**Task set:**
(a) In the article about the disability benefits appeal, list every daily activity the claimant testified her pain and medication limited her to.
(b) Write out the passage of the disability appeal article from "The two-week turnaround" to "ABA Journal. ...".
(c) Extend the article on the disability benefits ruling onward from its final sentence.

**Study text:**
== == ==
In a published opinion issued two weeks after oral argument, the Chicago-based 7th U.S. Circuit Court of Appeals has overturned the denial of disability benefits to a woman who claimed severe pain because of a herniated disc.
The two-week turnaround by the author of the opinion (PDF), Judge Richard Posner, is quick even by his speedy standards, according to Illinois lawyer Barry Schultz, who represented the claimant. The 7th Circuit has been reversing a lot of adverse determinations in disability cases, particularly in the last year, he tells the ABA Journal. ...
The claimant in Goins v. Colvin had testified that the incessant pain, along with drowsiness caused by medication, limited her daily activities to eating, caring for her dogs, watching TV and sleeping. An MRI taken in 2010 after she applied for disability benefits revealed she had degenerative disc disease, stenosis, and a condition in which her brain tissue extends into the spinal canal. At an evidentiary hearing, the 250-pound woman said she had to quit a cafeteria job in 2008 because it was too strenuous, and she rated her pain an 8.5. An administrative law judge concluded she was exaggerating and denied benefits. The appeals court reversed. Posner took issue with the ALJ's conclusion and with two doctors who evaluated the claimant's medical records for the Social Security Administration ...
== == ==
**Excerpted records:**
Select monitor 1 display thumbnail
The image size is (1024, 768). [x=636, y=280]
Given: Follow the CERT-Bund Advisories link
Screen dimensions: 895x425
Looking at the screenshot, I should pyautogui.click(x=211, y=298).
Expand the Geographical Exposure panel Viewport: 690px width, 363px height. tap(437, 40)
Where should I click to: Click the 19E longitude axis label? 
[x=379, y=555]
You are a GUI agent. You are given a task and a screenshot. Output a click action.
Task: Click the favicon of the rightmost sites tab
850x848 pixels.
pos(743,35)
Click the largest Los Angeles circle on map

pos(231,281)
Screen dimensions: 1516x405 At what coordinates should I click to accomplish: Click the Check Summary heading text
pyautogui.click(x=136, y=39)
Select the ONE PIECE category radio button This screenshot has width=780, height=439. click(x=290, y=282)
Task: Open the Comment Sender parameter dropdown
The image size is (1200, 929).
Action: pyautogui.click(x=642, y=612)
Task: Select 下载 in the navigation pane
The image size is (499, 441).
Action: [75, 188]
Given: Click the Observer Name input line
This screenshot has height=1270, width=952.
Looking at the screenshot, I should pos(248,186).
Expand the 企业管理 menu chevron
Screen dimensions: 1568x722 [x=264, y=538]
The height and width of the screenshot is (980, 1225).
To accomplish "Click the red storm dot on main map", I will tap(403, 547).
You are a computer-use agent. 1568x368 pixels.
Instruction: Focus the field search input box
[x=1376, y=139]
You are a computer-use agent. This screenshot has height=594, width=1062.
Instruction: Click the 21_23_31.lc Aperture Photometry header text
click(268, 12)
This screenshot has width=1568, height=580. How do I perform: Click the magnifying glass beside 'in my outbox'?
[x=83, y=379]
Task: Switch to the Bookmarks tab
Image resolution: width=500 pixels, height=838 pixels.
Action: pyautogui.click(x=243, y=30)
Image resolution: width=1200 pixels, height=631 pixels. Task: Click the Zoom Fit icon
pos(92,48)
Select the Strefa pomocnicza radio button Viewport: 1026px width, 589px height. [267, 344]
== == ==
**Answer list:**
(a) Eating, caring for her dogs, watching TV, sleeping

(b)
The two-week turnaround by the author of the opinion (PDF), Judge Richard Posner, is quick even by his speedy standards, according to Illinois lawyer Barry Schultz, who represented the claimant. The 7th Circuit has been reversing a lot of adverse determinations in disability cases, particularly in the last year, he tells the ABA Journal. ...

(c)
Posner said the ALJ should not have drawn adverse inferences based on the fact that the claimant had not sought frequent medical treatment. The claimant was indigent, Posner said, and had no health insurance....
Posner also criticized Social Security Administration lawyers for arguing the ALJ had accommodated the claimant's obesity by providing that her work duties could not require her to climb ladders, ropes, or scaffolds and only occasionally require her to climb stairs, balance, kneel, crawl, stoop, or crouch. "Does the SSA think that if only the plaintiff were thin, she could climb ropes?" Posner asked.
"If we thought the Social Security Administration and its lawyers had a sense of humor, we would think [the argument] a joke," Posner said.
By the way, if you read the actual opinion, the woman had a Chiari malformation. That's what Judge Posner was writing about when he used the phrase, "a
condition in which her brain tissue extends into the spinal canal." That's not just a routine herniated disk or spinal stenosis problem, although those can be bad enough. A Chiari malformation is a serious congenital problem at the base of the brain. If you know anything about the base of the brain, you know it is absolutely the last place in your body that you want any kind of problem.